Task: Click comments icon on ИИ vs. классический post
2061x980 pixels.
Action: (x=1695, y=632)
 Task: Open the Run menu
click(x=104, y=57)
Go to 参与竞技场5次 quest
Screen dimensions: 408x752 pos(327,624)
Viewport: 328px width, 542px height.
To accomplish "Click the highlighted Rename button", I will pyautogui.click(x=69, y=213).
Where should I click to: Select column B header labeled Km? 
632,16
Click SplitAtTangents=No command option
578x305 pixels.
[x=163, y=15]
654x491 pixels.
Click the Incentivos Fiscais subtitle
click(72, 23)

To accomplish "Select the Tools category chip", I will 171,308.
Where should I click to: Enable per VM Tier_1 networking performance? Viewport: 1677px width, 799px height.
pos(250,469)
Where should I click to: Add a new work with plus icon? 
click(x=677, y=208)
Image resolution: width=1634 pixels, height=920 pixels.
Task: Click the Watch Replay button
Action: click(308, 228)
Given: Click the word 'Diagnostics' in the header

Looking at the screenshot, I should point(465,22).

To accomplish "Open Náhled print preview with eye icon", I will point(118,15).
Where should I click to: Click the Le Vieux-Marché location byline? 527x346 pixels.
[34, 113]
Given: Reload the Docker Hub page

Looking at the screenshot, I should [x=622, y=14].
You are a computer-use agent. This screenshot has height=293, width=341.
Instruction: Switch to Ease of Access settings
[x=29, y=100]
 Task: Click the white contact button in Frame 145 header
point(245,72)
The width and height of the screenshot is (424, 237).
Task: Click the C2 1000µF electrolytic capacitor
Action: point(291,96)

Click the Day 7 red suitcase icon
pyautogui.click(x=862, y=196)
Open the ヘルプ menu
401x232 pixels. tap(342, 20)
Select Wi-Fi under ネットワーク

*****

Rewrite all of the data above, replacing each "Where should I click to" with "Where do I tap to" and leaving everything else unchanged.

Task: Click comments icon on ИИ vs. классический post
2061x980 pixels.
Action: (x=1695, y=632)
 Task: Open the Run menu
click(x=104, y=57)
Go to 参与竞技场5次 quest
Screen dimensions: 408x752 pos(327,624)
Viewport: 328px width, 542px height.
To accomplish "Click the highlighted Rename button", I will pyautogui.click(x=69, y=213).
Where do I tap to: Select column B header labeled Km? 
632,16
Click SplitAtTangents=No command option
578x305 pixels.
[x=163, y=15]
654x491 pixels.
Click the Incentivos Fiscais subtitle
click(72, 23)

To accomplish "Select the Tools category chip", I will 171,308.
Where do I tap to: Enable per VM Tier_1 networking performance? Viewport: 1677px width, 799px height.
pos(250,469)
Where do I tap to: Add a new work with plus icon? 
click(x=677, y=208)
Image resolution: width=1634 pixels, height=920 pixels.
Task: Click the Watch Replay button
Action: click(308, 228)
Given: Click the word 'Diagnostics' in the header

Looking at the screenshot, I should point(465,22).

To accomplish "Open Náhled print preview with eye icon", I will point(118,15).
Where do I tap to: Click the Le Vieux-Marché location byline? 527x346 pixels.
[34, 113]
Given: Reload the Docker Hub page

Looking at the screenshot, I should [x=622, y=14].
You are a computer-use agent. This screenshot has height=293, width=341.
Instruction: Switch to Ease of Access settings
[x=29, y=100]
 Task: Click the white contact button in Frame 145 header
point(245,72)
The width and height of the screenshot is (424, 237).
Task: Click the C2 1000µF electrolytic capacitor
Action: point(291,96)

Click the Day 7 red suitcase icon
pyautogui.click(x=862, y=196)
Open the ヘルプ menu
401x232 pixels. tap(342, 20)
Select Wi-Fi under ネットワーク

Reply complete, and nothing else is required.